El estancamiento diplomático en Oriente Medio ha entrado en una fase de debates sobre condiciones económicas y políticas específicas que podrían sentar las bases para poner fin al conflicto a gran escala. Los medios estatales iraníes han publicado detalles de un ambicioso plan de paz de diez puntos, que Teherán afirma que ya ha sido aceptado por la administración de Donald Trump como base para iniciar la desescalada. El elemento central de esta propuesta es asegurar el control exclusivo de Irán sobre el tráfico marítimo en el estrecho de Ormuz. Según estimaciones preliminares de la televisión iraní, la introducción de tasas especiales para el paso de buques comerciales podría generar unos ingresos anuales colosales de aproximadamente 64 millones de dólares para el presupuesto del país. Este apalancamiento financiero pretende convertirse en la base de la estabilización económica del país tras años de presión por las sanciones.

El plan propuesto por Teherán incluye exigencias radicales a Estados Unidos y sus aliados regionales. El documento no solo exige el cese total de toda agresión contra Irán y los grupos de resistencia leales, sino también la retirada definitiva de las fuerzas de combate estadounidenses de las bases en Oriente Medio. Irán insiste en la prohibición del uso de la infraestructura regional para ataques contra su territorio y exige que Washington renuncie formalmente a su preparación militar. El plan hace especial hincapié en el aspecto financiero: además del levantamiento de todas las sanciones primarias, secundarias e internacionales, Irán exige la creación de un fondo de inversión especial para compensar los daños a la infraestructura.
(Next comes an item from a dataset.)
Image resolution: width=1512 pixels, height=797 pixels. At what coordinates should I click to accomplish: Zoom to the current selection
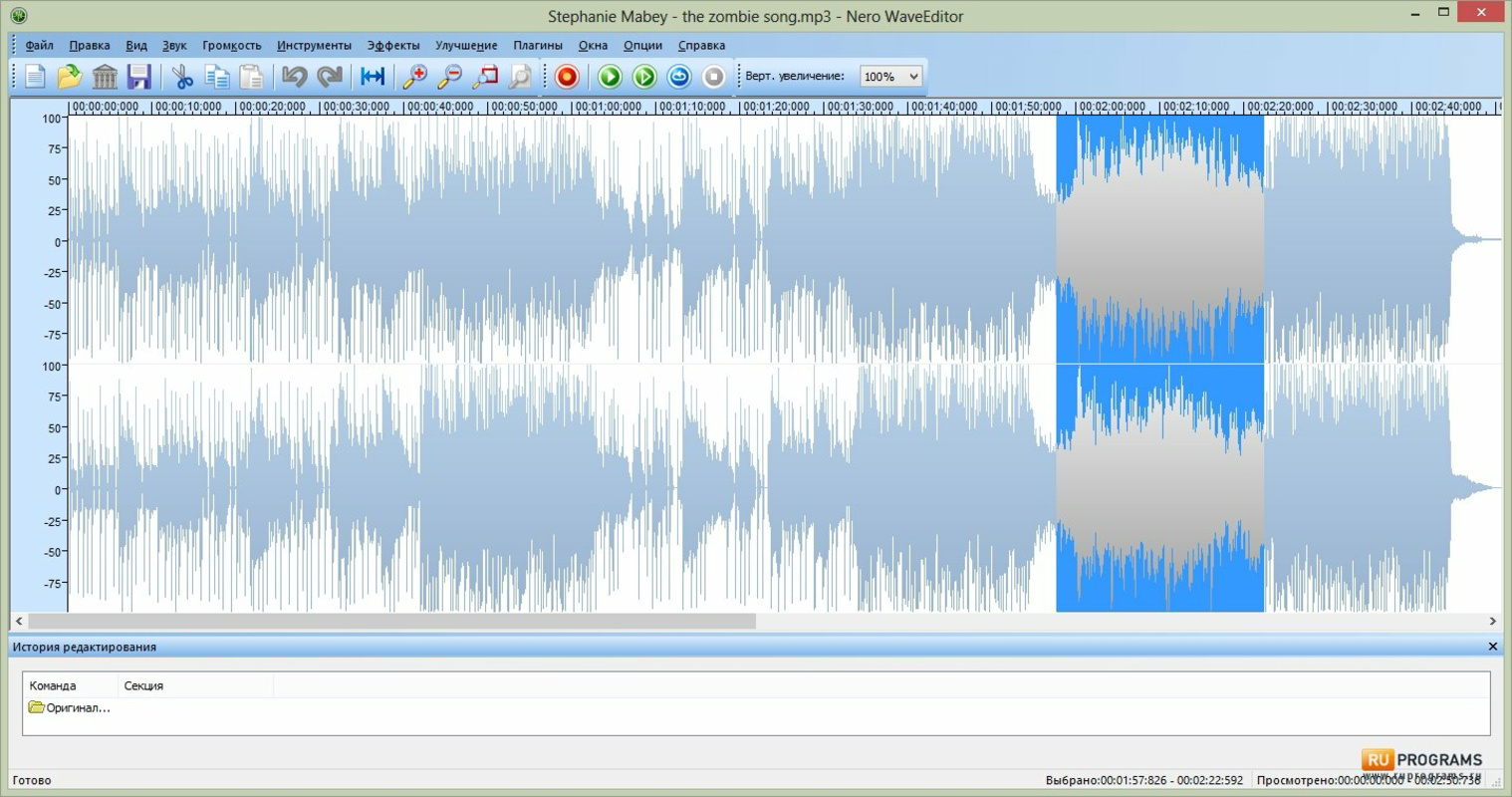485,76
A cambio del cumplimiento de estas condiciones, Teherán expresa su disposición a asumir una serie de obligaciones estratégicas. En concreto, el plan reafirma la renuncia de Irán a las armas nucleares, supeditada al reconocimiento formal por parte de Estados Unidos del derecho del país a enriquecer uranio y a negociaciones transparentes sobre este proceso. Además, Irán declara su intención de entablar conversaciones de paz multilaterales con los países vecinos de la región, basadas en los principios de no agresión mutua y respeto a los intereses nacionales. Sin embargo, los expertos señalan que extender el principio de no agresión a todos los grupos de resistencia aliados con Teherán podría suponer un serio obstáculo para la administración estadounidense. No obstante, la mera existencia de dicho documento y el anuncio de su aprobación preliminar por parte de la Casa Blanca ofrecen la esperanza de que el conflicto transite de una fase tensa a negociaciones prolongadas, pero legales.